What you are asked to do:
Somewhere below, one line contains "341x138 pixels. How" and a later line contains "Task: Switch to the HOME tab". Output those two lines and everything between them exactly, and nothing else.

▼▼▼

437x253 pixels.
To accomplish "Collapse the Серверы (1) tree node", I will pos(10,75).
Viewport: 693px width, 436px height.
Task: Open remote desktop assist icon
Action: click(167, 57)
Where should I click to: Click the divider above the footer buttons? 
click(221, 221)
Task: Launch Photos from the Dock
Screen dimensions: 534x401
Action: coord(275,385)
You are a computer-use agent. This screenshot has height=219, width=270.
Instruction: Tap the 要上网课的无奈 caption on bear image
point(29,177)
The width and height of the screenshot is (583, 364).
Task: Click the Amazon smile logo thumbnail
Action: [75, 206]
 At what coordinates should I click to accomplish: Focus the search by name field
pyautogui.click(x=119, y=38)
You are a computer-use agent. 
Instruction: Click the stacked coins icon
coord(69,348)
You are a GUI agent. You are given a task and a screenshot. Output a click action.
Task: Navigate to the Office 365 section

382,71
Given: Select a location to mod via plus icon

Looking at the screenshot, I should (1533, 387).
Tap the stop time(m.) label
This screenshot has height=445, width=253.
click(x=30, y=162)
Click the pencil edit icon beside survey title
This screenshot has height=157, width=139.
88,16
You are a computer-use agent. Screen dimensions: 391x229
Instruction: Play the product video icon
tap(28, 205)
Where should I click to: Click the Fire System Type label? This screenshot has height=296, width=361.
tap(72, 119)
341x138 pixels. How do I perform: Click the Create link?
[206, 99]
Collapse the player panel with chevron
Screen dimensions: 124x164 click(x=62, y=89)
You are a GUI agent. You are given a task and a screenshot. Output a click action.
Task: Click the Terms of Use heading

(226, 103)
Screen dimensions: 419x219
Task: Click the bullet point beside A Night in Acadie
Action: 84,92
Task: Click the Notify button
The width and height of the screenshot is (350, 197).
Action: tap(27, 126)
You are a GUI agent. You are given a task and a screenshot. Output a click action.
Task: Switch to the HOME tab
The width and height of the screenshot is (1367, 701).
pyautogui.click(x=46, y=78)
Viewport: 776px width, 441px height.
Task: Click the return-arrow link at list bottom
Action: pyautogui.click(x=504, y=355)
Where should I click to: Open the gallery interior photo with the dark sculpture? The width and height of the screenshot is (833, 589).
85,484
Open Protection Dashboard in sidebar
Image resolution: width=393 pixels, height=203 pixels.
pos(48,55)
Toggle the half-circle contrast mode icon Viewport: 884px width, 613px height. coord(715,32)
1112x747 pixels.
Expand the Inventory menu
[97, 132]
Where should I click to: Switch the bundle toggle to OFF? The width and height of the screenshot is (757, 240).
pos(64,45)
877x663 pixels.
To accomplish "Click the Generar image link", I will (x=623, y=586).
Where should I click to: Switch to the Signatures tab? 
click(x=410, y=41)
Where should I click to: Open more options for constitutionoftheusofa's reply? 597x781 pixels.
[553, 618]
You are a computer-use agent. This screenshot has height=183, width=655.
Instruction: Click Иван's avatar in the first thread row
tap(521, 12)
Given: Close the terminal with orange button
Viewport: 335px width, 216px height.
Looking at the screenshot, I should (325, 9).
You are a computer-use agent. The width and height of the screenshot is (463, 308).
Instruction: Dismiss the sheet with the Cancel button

▲▲▲

Worked solution:
341x138 pixels. How do I perform: Click the Create link?
[206, 99]
Collapse the player panel with chevron
Screen dimensions: 124x164 click(x=62, y=89)
You are a GUI agent. You are given a task and a screenshot. Output a click action.
Task: Click the Terms of Use heading

(226, 103)
Screen dimensions: 419x219
Task: Click the bullet point beside A Night in Acadie
Action: 84,92
Task: Click the Notify button
The width and height of the screenshot is (350, 197).
Action: tap(27, 126)
You are a GUI agent. You are given a task and a screenshot. Output a click action.
Task: Switch to the HOME tab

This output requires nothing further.